Noria Chall a grandi en France et a travaillé comme réalisatrice à Berlin pendant cinq ans avant de revenir de Marrakech il y a un an. "Je suis venu faire un film sur l’identité des immigrés et j’ai constaté qu’il y avait tellement de liens humains ici. C'était juste le bon endroit ", dit Chaal. "Il est important pour moi d'utiliser ma créativité pour influencer cette société." Elle produit des vidéoclips et des courts métrages avec des musiciens underground tels que la chanteuse de jazz J. Lamotta et le duo de pièges Kamyn et collabore étroitement avec la Le festival Atlas Electronic Together à Marrakech, à la fois en tant que DJ et pour documenter des artistes traditionnels tels que le musicien soufi de Joujouka dont les sons spirituels sont en train de s'éteindre.

Chaal se concentre sur les femmes artistes et elle a soutenu le mouvement # Masaktach (je ne suis pas silencieux), la réponse du Maroc à #MeToo, qui a débuté l'année dernière dans son village en réponse à l'enlèvement et au viol d'une adolescente nommée Khadija par des hommes. "En tant que femme, vous pouvez être handicapé dans ce pays. Masaktach organise des manifestations pacifiques et des activités sur les réseaux sociaux. Tant de personnes différentes se sont réunies pour parcourir ce couloir difficile avec elles et je suis très intéressé par le tournage de ces actions collectives. "

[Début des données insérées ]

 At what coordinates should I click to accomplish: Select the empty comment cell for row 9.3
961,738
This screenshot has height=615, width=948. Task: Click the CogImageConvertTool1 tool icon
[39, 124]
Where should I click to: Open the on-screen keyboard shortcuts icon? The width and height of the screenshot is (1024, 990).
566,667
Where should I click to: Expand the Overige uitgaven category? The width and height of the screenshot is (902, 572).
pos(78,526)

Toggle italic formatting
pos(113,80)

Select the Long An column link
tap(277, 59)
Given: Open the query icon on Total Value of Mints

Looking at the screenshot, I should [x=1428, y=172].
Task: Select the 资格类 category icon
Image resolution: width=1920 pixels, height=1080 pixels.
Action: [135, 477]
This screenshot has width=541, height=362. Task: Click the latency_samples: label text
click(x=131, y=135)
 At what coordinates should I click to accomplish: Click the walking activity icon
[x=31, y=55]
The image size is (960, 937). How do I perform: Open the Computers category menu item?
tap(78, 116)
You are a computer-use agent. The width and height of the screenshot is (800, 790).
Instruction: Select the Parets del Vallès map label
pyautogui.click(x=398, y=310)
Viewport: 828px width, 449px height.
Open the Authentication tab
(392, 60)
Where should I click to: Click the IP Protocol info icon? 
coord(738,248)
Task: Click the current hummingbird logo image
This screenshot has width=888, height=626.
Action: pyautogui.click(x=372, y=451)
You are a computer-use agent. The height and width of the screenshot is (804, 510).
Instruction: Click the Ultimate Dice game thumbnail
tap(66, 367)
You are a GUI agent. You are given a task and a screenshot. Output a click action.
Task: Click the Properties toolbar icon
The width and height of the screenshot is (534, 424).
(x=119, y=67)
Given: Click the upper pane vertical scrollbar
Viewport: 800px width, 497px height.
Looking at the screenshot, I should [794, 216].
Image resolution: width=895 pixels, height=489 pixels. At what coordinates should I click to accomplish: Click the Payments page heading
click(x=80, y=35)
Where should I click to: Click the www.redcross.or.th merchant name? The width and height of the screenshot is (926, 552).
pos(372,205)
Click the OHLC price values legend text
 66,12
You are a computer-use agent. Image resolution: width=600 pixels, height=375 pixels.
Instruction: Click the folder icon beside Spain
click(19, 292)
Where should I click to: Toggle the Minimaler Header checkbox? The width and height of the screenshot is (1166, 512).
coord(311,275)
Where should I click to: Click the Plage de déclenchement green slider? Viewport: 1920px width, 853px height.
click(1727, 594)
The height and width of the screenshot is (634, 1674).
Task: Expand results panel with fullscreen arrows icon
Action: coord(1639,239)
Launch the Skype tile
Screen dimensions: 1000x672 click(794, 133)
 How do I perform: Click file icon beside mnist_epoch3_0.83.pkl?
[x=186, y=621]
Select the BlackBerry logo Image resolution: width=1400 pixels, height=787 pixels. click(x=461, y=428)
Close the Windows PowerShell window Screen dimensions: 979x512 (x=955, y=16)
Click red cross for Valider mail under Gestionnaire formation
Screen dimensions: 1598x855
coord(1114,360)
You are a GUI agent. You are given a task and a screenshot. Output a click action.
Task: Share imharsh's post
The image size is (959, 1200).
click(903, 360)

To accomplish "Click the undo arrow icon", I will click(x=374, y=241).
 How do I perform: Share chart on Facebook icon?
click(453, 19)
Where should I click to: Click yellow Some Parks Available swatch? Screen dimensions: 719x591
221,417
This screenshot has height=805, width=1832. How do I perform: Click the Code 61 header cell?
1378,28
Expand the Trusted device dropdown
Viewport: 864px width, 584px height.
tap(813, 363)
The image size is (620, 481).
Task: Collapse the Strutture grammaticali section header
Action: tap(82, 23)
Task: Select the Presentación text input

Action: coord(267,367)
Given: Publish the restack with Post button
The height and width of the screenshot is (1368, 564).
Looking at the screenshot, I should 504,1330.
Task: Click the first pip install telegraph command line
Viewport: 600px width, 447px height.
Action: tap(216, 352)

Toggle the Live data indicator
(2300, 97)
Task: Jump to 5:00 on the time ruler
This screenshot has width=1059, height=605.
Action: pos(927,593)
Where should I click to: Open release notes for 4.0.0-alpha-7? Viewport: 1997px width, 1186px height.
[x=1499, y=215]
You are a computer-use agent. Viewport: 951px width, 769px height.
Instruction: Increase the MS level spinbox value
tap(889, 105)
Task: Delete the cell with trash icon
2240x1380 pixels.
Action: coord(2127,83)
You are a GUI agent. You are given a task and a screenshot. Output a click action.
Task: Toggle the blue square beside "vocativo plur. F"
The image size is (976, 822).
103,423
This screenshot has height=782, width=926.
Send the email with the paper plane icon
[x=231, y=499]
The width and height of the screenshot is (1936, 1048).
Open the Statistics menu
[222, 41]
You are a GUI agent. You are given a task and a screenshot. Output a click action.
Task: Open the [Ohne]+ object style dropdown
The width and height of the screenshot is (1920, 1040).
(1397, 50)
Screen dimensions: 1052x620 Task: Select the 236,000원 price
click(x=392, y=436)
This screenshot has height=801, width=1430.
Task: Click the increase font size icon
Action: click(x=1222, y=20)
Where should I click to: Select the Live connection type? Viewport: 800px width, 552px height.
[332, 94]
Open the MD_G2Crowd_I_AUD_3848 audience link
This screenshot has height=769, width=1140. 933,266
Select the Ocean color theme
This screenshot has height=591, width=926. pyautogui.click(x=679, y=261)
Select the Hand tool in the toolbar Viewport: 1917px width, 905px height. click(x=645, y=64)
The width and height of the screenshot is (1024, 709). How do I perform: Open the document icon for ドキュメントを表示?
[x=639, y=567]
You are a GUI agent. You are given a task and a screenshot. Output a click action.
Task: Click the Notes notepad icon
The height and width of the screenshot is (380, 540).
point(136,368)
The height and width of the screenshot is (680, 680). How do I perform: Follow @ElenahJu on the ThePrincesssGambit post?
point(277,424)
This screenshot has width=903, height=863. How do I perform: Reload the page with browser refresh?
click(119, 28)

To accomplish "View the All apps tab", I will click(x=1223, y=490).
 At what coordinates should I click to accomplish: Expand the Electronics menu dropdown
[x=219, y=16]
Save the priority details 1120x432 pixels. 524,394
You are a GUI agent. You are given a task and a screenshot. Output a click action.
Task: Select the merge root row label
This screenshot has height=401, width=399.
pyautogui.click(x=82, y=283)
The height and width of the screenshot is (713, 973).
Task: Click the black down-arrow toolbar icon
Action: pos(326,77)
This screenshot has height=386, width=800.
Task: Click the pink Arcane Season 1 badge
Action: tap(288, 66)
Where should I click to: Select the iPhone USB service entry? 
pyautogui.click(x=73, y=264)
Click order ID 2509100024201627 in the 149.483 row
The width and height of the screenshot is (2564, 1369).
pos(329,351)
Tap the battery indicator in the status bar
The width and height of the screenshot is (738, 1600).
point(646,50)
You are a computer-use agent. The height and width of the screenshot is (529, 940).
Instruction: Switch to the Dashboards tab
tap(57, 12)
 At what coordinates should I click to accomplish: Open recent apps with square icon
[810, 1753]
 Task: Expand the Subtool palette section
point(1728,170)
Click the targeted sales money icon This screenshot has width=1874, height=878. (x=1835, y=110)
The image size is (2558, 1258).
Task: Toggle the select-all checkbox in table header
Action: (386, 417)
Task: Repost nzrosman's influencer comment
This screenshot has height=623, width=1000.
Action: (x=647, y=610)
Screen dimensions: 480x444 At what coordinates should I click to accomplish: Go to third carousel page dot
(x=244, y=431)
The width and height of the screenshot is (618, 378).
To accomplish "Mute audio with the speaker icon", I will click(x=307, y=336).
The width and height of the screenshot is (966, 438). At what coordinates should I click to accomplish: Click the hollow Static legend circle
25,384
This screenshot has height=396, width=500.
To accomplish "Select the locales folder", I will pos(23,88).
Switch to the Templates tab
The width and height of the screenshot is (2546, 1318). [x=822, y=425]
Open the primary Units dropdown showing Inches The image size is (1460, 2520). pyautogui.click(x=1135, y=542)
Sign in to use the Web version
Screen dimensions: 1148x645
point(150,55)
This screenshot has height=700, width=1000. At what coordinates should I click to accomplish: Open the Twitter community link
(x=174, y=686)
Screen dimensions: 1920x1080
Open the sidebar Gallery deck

L'hôte astucieux – Philomena Schurer Merckoll

Le style de vie itinérant de Philomena Schurer Merckoll l'a menée de Londres à Paris (où elle dirige l'agence de création Le 31), à Berlin, à Dublin et à New York, où elle a travaillé dans le monde de l'art. Mais lors de sa première visite à Marrakech, il y a 14 ans, elle était ravie. C'est une source d'inspiration pour tous les sens, il y a de l'artisanat partout ", explique le consultant et hôtelier." Même maintenant, cela procure un sentiment de plaisir qu'on ne trouve nulle part ailleurs. "Elle a acheté un riad et fait sa rénovation sensationnelle avec le designer local Romain Michel-Ménière, "Chacun de ces beaux bâtiments anciens a son propre langage, il s'agissait donc de respecter son âme d'origine et de tout simplement réduire les coûts", dit-elle.

Ouvert en 2014, le Riad Mena est rapidement devenu un lieu de rencontre prisé des esprits créatifs, séduit par son mélange serein de meubles minimalistes du milieu du siècle, d'art contemporain et de textiles marocains. "Nous avons le plus de choses à Marrakech. La seule chose que nous avons apportée était beaucoup de livres. Le luxe ultime est une bonne bibliothèque! "Les autres commodités de l'oasis retirée incluent une piscine, un hammam et des aliments cultivés dans la ferme du Riad Permaculture. Schurer Merckoll est également impliqué dans d'autres projets de décoration d'intérieur et ouvrira une boutique d'artisanat en septembre.